I had missed my period that month and I felt scared.
With shaking hands and thumping heart, I administered the test. In a few minutes the pink line on the tester confirmed my worst fear. Panic, guilt and shame rocked my world.
This was not supposed to happen.
Somewhere back when I was growing up, I absorbed a belief that the worst thing that could happen to a girl would be to get pregnant without being married. Only bad girls got pregnant. This forgotten fear suddenly surfaced in my life.
Now I was not only bad, but stupid too. I was forty–two years old and single.
I had been married before and already had a son. I knew better. What could I have been thinking. Obviously, nothing!
Here was I pregnant by a new boyfriend, a man I hardly knew. And now everyone would know I had been sleeping around. Christians weren’t supposed to do that. I went to church. I had served the Lord in missionary work.
Now everyone would know I was not the fine Christian I pretended to be. I felt trapped. Desperate, I even called an abortion clinic.
And how could I face my parents? They had strong opinions about moral behavior. They lived overseas, so they would never need to know unless I told them. They were used to my independent spirit, but I knew they would be deeply disappointed.

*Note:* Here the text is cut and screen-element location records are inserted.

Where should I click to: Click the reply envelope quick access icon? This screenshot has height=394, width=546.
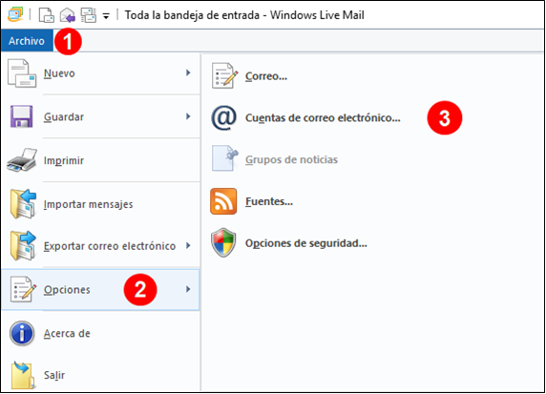click(x=68, y=15)
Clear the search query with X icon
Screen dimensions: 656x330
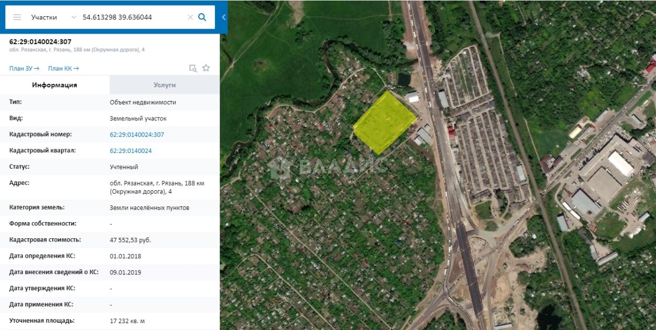[x=190, y=17]
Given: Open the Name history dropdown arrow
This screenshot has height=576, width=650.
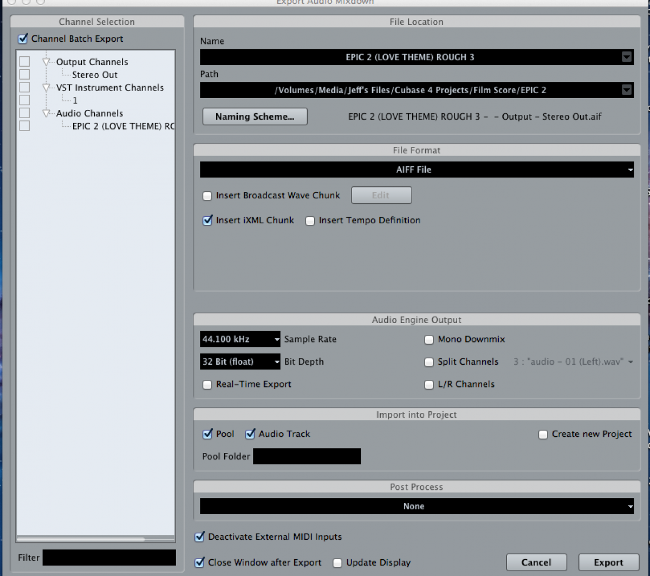Looking at the screenshot, I should pyautogui.click(x=627, y=57).

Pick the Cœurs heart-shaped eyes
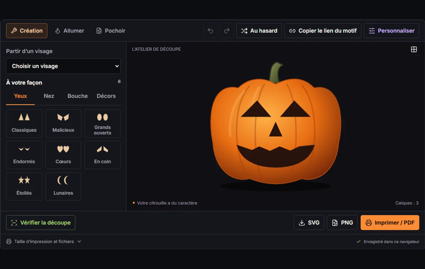point(63,155)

At a time when a girl needs her mother, I had to hide this momentous news. It would be six more months before I could bring myself to tell them.

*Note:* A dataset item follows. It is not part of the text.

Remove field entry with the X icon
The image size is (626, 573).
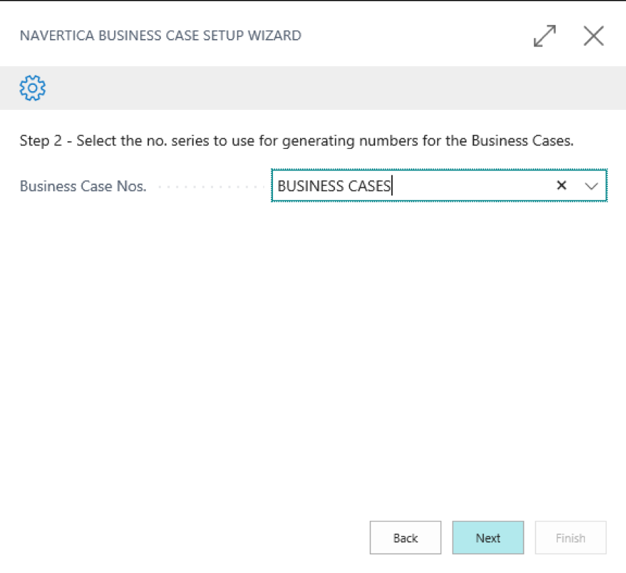coord(561,186)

At first my boyfriend was shocked, but later he asked me to move in with him, and because I couldn’t face bringing up a child alone, I did.
In the following months I slowly accepted the hard realities of my life. Living with a man I did not really love, it seemed the best I could do to give my baby the home he deserved. My boyfriend proved to be a decent man, and provided a sense of stability and security we needed.

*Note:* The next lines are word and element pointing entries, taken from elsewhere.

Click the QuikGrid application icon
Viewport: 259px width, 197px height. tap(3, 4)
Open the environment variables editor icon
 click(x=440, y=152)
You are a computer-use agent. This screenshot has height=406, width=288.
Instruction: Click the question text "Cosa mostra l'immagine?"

Eventually I gave birth to my son. I took him to church and slowly renewed my relationship with God. As much as possible I kept quiet about my marital state.
Two years later, I sat on the edge of my bed and told my boyfriend that I was pregnant again.
What? Again? Now I felt doubly stupid. Me, the woman who had never wished for children in my entire life.
One month after I turned forty-five, my daughter was born. It was another seven years before I finally married.
Nowadays our kids are both in College with athletic scholarships. I hope they make better choices than I did. Twenty –two years ago I could not believe I had stooped so low, fallen so far, made such stupid choices. Huh! How could I have done that?
Today, I quickly accept responsibility for my sins, and depend on God’s constant mercy and forgiveness. While I may have sinned, my children are the beautiful gift God gave me to teach me how His love works, a lesson I obviously needed to learn. I look at my kids with pride in my heart. They are beautiful young adults, wonderful human beings.
God forgives our lapses in judgment, selfish choices, and downright rebellion. I know that what seemed to be evil to me, God has turned it around for good. My pain and disappointment in myself has taught me to understand the lonely, lost and desperate. My children teach me that God redeems all my mistakes, forgives all my sins, and rewards me with love.